3.2 Der Beschwerdeführer bringt vor, er habe einen bereinigten Zeitaufwand von 80,75 Stunden in Rechnung gestellt, der von den kantonalen Instanzen nicht in Frage gestellt worden sei (Beschwerde S. 3). Nach der neueren Rechtsprechung liege der entschädigungspflichtige Aufwand unter Berücksichtigung der seither aufgelaufenen Teuerung bei Fr. 200.-- pro Stunde. Die Behörde sei verpflichtet, bei Vorliegen einer Kostennote zumindest kurz zu begründen, aus welchen Gründen in Rechnung gestellten Aufwendungen als unnötig erachtet würden. Die Auffassung der Vorinstanz, wonach insgesamt 48 Stunden für seinen Verteidigungsaufwand ausgereicht hätten, sei unhaltbar. Die beiden Besuche seines Mandanten in der Strafanstalt Ringwil, die beiden Einvernahmekomplexe in Schmerikon sowie die Teilnahme an der Hauptverhandlung hätten allein einen Aufwand von 24 Stunden, und nicht bloss von 20 Stunden, wie die Vorinstanz fälschlicherweise annehme, verursacht. Die verbleibende Restzeit von 24 Stunden erlaube keine wirksame Ausübung der Verteidigung. Soweit mit der Grundpauschale gemäss Art. 10 Abs. 1 HonO/SG der notwendige Aufwand für die Verteidigung nicht entschädigt werden könne, müsse das Honorar daher nach Zeitaufwand bemessen werden. Schliesslich erweise sich das ihm zugesprochene Honorar auch im Vergleich zu den Entschädigungen von Fr. 4'000.-- bzw. Fr. 4'500.--, welche den Vertreterinnen der Geschädigten ausgerichtet worden seien als unhaltbar. Ihr Instruktionsaufwand sei ungleich geringer gewesen. Ausserdem hätten sie weder an den Einvernahmen im Untersuchungsverfahren noch an der Hauptverhandlung teilgenommen (Beschwerde S. 4 ff.).
4.
4.1 Der amtliche Anwalt erfüllt eine staatliche Aufgabe, welche durch das kantonale öffentliche Recht geregelt wird. Mit seiner Einsetzung entsteht zwischen ihm und dem Staat ein besonderes Rechtsverhältnis. Gestützt darauf hat der Anwalt eine öffentlich-rechtliche Forderung gegen den Staat auf Entschädigung im Rahmen der anwendbaren kantonalen Bestimmungen (BGE 131 I 217 E. 2.4; 122 I 1 E. 3a, mit Hinweisen).

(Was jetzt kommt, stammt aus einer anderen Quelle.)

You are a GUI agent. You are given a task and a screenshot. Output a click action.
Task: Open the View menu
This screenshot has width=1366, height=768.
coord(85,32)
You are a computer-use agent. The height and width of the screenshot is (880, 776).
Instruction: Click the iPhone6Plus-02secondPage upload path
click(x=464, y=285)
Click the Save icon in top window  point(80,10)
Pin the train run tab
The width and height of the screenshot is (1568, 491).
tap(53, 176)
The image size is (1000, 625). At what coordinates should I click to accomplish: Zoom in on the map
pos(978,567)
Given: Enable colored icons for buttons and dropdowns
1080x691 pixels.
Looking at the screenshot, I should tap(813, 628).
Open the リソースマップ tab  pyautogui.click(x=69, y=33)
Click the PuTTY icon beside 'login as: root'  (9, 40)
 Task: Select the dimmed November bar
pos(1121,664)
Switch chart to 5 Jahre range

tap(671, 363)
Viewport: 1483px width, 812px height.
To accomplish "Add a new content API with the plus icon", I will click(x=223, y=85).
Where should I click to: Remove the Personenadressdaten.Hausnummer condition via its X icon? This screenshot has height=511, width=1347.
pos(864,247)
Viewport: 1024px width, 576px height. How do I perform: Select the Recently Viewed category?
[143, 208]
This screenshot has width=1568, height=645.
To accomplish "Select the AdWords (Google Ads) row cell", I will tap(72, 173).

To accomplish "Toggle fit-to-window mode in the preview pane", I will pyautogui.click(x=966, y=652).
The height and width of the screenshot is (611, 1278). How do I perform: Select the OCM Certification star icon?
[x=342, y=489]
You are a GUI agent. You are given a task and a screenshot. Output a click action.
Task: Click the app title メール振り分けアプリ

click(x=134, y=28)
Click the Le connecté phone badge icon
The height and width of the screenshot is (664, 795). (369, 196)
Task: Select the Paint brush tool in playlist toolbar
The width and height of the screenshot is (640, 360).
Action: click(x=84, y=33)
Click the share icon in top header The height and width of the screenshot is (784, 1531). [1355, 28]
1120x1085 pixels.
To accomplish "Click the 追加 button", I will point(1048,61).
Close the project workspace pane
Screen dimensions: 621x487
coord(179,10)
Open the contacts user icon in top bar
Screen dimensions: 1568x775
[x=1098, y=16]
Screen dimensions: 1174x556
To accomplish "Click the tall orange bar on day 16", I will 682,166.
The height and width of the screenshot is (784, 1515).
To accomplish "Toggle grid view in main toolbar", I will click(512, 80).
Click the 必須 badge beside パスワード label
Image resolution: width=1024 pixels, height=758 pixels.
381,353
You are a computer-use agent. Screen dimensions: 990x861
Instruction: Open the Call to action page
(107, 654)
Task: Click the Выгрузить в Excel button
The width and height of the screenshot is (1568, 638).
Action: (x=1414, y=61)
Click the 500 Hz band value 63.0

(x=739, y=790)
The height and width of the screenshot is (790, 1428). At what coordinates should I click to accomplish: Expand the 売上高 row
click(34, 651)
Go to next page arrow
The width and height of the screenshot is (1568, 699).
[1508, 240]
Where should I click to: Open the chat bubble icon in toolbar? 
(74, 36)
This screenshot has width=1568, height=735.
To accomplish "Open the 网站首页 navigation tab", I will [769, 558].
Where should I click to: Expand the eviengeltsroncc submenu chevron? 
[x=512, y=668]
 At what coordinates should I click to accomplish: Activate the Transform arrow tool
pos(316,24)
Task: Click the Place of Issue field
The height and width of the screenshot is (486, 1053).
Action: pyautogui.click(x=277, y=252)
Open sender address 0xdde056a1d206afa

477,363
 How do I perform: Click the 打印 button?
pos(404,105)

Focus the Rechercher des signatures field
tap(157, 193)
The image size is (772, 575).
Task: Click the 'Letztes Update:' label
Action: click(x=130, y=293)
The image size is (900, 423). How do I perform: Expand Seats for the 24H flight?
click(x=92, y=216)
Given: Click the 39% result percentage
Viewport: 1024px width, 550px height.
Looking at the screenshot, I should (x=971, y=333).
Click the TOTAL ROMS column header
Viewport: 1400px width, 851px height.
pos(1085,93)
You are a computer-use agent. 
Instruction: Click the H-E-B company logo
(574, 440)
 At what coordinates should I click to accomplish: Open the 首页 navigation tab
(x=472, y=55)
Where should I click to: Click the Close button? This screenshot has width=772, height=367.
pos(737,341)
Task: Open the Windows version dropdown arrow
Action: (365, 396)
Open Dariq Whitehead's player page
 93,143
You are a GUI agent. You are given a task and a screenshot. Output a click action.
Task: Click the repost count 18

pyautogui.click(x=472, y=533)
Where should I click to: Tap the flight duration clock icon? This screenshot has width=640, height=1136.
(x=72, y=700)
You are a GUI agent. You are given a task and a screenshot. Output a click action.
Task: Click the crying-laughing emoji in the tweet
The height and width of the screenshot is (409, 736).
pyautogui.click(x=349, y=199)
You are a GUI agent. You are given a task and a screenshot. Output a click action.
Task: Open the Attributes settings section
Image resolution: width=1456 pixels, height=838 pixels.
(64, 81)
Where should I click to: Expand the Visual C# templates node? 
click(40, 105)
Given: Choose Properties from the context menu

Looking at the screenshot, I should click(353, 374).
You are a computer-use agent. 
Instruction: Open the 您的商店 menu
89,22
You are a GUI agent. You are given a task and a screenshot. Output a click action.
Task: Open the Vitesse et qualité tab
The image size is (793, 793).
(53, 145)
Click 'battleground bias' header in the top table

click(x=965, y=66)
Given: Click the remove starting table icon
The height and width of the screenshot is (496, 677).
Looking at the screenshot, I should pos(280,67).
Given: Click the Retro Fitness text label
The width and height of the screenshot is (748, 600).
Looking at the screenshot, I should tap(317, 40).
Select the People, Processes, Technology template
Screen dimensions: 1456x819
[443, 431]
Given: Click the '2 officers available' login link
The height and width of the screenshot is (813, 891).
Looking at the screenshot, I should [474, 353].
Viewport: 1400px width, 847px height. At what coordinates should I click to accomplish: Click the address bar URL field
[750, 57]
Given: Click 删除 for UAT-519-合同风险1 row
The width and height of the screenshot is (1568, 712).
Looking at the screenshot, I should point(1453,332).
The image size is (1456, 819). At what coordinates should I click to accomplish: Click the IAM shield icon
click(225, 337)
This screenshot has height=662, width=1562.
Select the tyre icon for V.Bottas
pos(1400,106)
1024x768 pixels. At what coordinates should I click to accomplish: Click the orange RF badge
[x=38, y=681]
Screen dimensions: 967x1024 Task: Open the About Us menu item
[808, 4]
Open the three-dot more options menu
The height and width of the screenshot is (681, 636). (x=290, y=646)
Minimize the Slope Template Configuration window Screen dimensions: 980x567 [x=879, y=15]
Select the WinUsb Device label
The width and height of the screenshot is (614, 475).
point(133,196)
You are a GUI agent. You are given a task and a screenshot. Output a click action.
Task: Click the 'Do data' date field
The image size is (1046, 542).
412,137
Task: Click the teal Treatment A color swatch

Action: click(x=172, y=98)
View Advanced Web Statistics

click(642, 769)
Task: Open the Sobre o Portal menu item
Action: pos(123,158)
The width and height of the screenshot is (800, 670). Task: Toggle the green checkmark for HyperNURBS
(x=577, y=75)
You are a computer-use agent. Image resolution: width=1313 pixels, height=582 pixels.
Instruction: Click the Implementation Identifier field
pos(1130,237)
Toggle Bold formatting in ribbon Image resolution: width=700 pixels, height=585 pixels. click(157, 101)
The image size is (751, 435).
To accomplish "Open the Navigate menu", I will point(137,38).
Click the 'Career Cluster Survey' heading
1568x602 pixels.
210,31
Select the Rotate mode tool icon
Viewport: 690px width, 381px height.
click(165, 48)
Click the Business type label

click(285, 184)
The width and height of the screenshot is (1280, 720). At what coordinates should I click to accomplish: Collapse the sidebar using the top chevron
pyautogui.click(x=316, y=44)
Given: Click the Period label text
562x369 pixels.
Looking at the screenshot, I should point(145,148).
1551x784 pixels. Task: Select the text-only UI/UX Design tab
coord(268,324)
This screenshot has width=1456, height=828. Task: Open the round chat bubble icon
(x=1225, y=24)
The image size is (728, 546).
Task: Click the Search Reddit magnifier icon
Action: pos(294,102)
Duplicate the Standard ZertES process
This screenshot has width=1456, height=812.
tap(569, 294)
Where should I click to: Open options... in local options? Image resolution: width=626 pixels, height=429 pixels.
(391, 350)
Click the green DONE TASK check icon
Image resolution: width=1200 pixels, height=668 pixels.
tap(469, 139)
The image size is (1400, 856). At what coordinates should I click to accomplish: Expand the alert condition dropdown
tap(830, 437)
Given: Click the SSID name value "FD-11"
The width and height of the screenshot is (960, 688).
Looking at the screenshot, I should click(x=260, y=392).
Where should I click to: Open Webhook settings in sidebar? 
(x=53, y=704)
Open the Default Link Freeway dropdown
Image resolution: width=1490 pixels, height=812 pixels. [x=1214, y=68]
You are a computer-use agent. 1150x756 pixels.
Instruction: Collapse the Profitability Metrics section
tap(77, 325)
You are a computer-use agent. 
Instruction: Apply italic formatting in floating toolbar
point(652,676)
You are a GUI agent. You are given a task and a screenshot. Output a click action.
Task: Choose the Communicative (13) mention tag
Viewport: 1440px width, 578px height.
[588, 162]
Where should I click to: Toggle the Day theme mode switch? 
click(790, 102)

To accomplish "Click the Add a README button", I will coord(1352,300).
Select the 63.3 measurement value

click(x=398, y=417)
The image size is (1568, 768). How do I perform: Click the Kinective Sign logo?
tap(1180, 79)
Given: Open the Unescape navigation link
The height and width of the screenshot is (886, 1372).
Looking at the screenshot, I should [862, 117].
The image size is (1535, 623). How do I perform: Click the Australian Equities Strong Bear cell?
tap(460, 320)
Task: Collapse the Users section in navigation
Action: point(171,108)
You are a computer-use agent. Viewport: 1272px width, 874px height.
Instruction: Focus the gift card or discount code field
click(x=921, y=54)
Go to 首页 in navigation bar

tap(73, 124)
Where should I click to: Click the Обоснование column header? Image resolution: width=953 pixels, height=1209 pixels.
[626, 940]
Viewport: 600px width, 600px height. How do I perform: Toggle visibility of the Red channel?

Der amtliche Anwalt kann aus Art. 29 Abs. 3 BV einen Anspruch auf Rückerstattung seiner Auslagen herleiten (Niklaus Oberholzer, Grundzüge des Strafprozessrechts, 2. Aufl., 2005, N 547). Dieser umfasst aber nicht alles, was für die Wahrnehmung der Interessen des Mandanten von Bedeutung ist. Ein verfassungsrechtlicher Anspruch besteht nach Art. 29 Abs. 3 BV nur, "soweit es zur Wahrung der Rechte notwendig ist". Nach diesem Massstab bestimmt sich der Anspruch sowohl in qualitativer als auch in quantitativer Hinsicht, d.h. in Bezug auf den Umfang der Aufwendungen. Entschädigungspflichtig sind danach nur jene Bemühungen, die in einem kausalen Zusammenhang mit der Wahrung der Rechte im Strafverfahren stehen, und die notwendig und verhältnismässig sind. Das Honorar muss allerdings so festgesetzt werden, dass der unentgeltlichen Rechtsvertretung ein Handlungsspielraum verbleibt und sie das Mandat wirksam ausüben kann (Urteile des Bundesgerichts 6B_130/2007 vom 11.10.2007 E. 3.2.5 und 6B_695/2007 vom 8.1.2008 E. 3.5 je mit Hinweis).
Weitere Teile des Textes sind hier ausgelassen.